Generate an investment memoWhat this score means
This opportunity is at the early end of MonetScope's confidence range, with a validation sub-score of 3/10 against 3 independently sourced evidence signals. The signal is real enough to surface, but the pipeline did not detect a critical mass of evidence — either because the problem is genuinely emerging, because the discussion is fragmented across niche communities, or because the language users use to describe it is still unsettled. Early-stage signals are not necessarily worse opportunities (some of the best categories looked exactly like this 12-18 months before they became obvious), but they require more direct customer conversations before any build.
Why this matters for SaaS founders
It sits at the intersection of "api", "automation", "developers", which makes it relevant to a specific subset of founders rather than a generic horizontal opportunity. SaaS opportunities at this stage tend to win on the strength of their initial wedge — a single workflow that the target user runs every week, where the existing solution is either spreadsheets, a clunky incumbent feature, or a manual process they hate. The build cost is moderate; the distribution cost is everything. The MonetScope pipeline surfaces this category alongside other saas signals, which is why it appears here rather than in a generic "trending ideas" feed.
Scores are derived from real forum discussions across Reddit, Hacker News and X, weighted by evidence volume and signal quality. How scoring works
Frequently asked questions
Is "CleanPriceAPI: Non-AI JSON-LD Price Tracker for Amazon/Flipkart" a real validated startup idea or just an AI-generated suggestion?
MonetScope does not generate ideas from a language model's imagination. Every opportunity on this site is anchored to specific source posts and comments from real public discussions — typically on Reddit, Hacker News, or X — where actual users describe the pain in their own words. The AI's role is structuring, scoring, and grouping those signals into a navigable opportunity, not inventing the problem.

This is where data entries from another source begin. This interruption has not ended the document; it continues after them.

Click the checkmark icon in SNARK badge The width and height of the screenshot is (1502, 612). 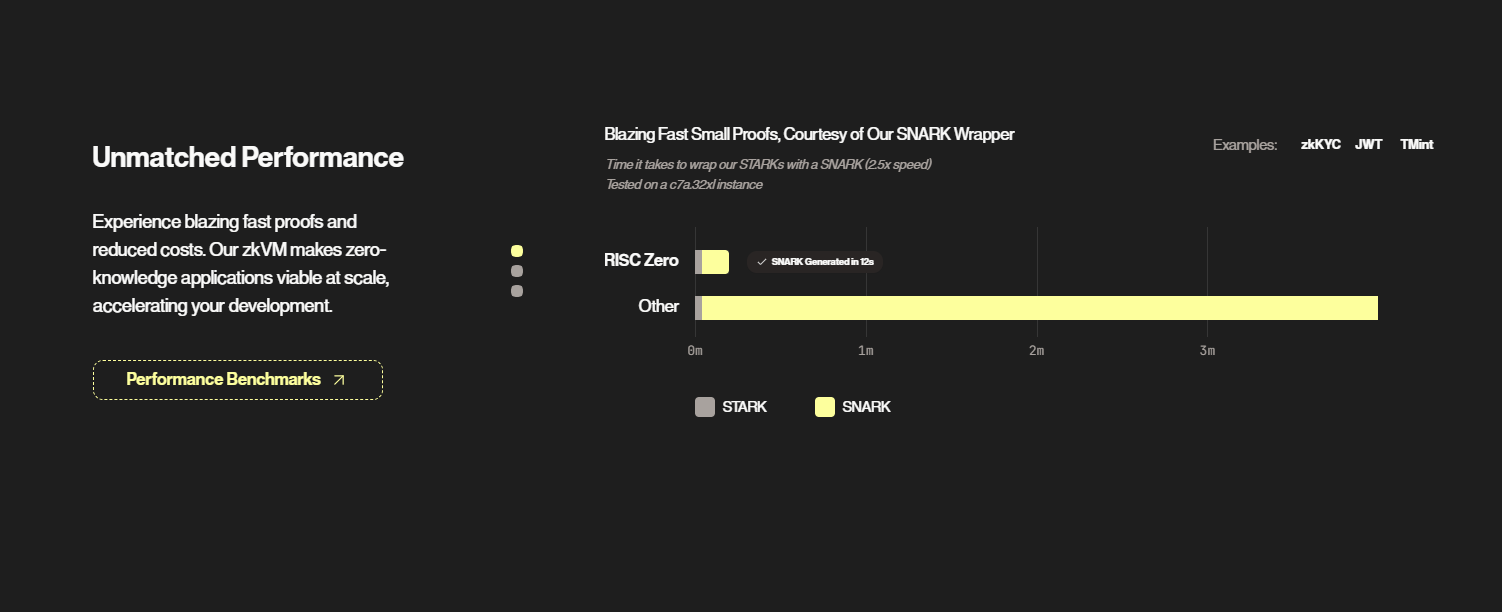(x=761, y=262)
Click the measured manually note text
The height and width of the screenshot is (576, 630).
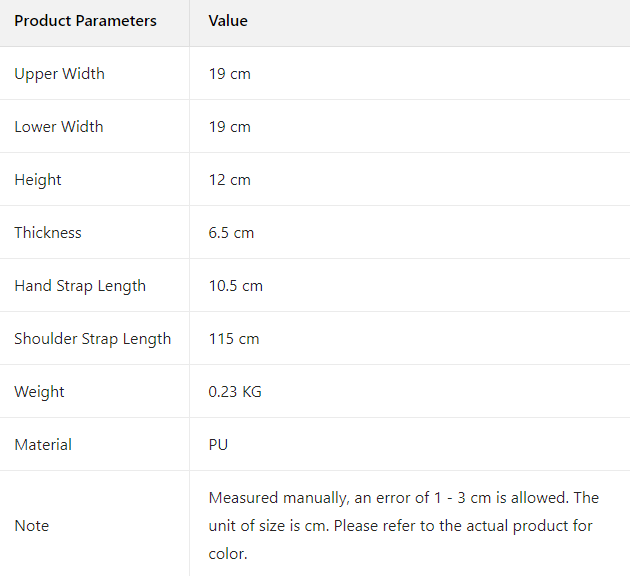(403, 526)
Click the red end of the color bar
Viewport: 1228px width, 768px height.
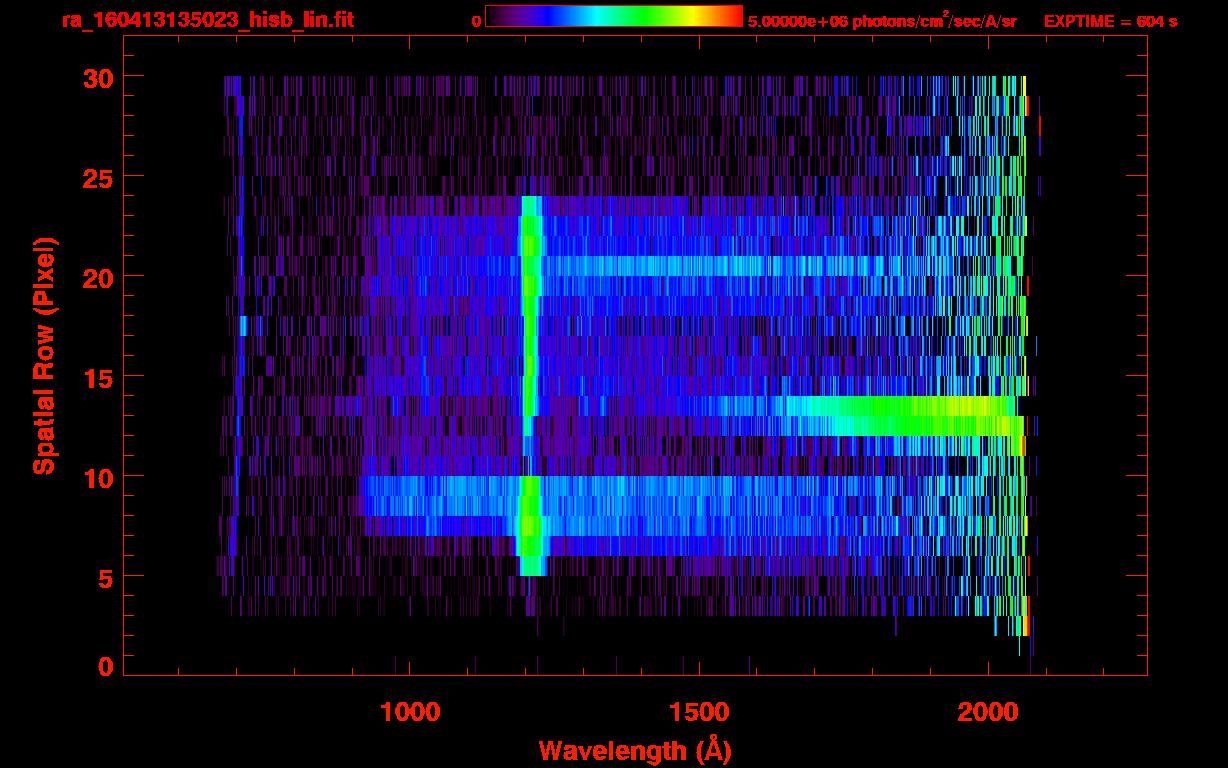pyautogui.click(x=732, y=16)
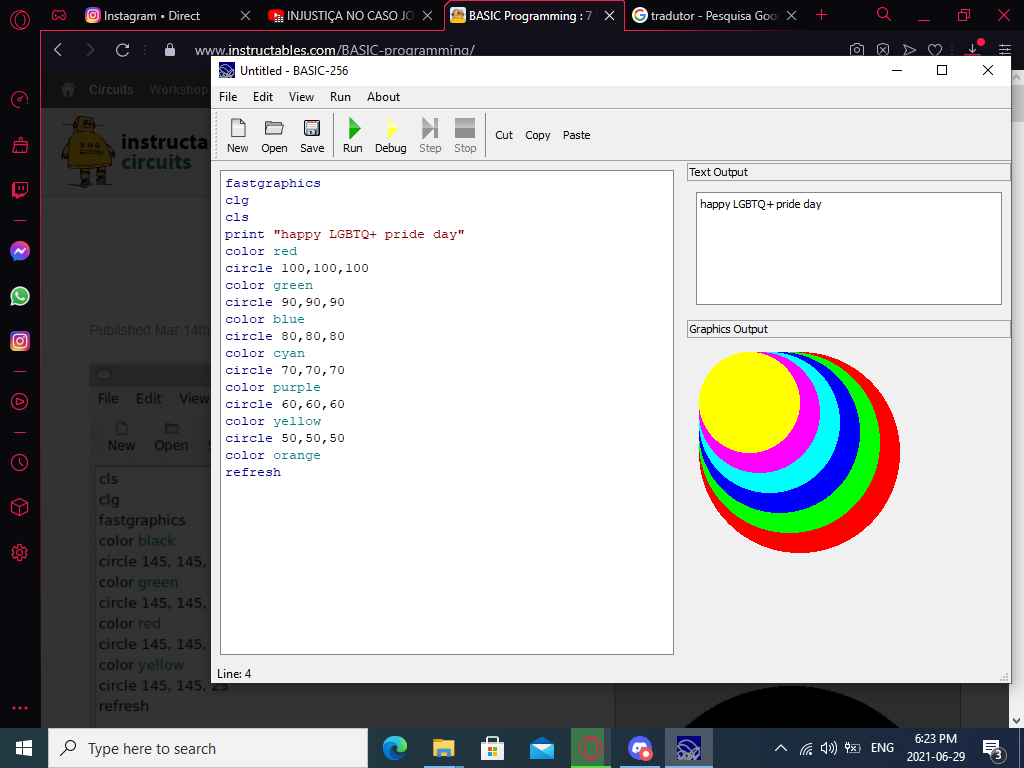Click the Step icon in the toolbar
Screen dimensions: 1024x768
[x=429, y=134]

How recent is the underlying data for api?
MonetScope's spider pipeline runs continuously and surfaces opportunities as new evidence accumulates. The "Updated" date in the header reflects the most recent re-scoring of this specific opportunity. Most saas opportunities visible in the public catalog draw from discussions in the last 30-60 days; older signals are de-prioritized because user pain shifts faster than most founders assume.
What's the difference between "overall score" and "validation score"?
Overall score is a composite across six dimensions — pain, urgency, willingness to pay, market size, defensibility, and execution ease — designed to give a single number for triage. Validation score is narrower: it asks "how cleanly does the same signal repeat across independent sources?" An opportunity can score high on overall but lower on validation when one or two large discussions dominate the evidence; conversely, validation can be high on a smaller-overall idea where the signal is consistent but the addressable market is modest.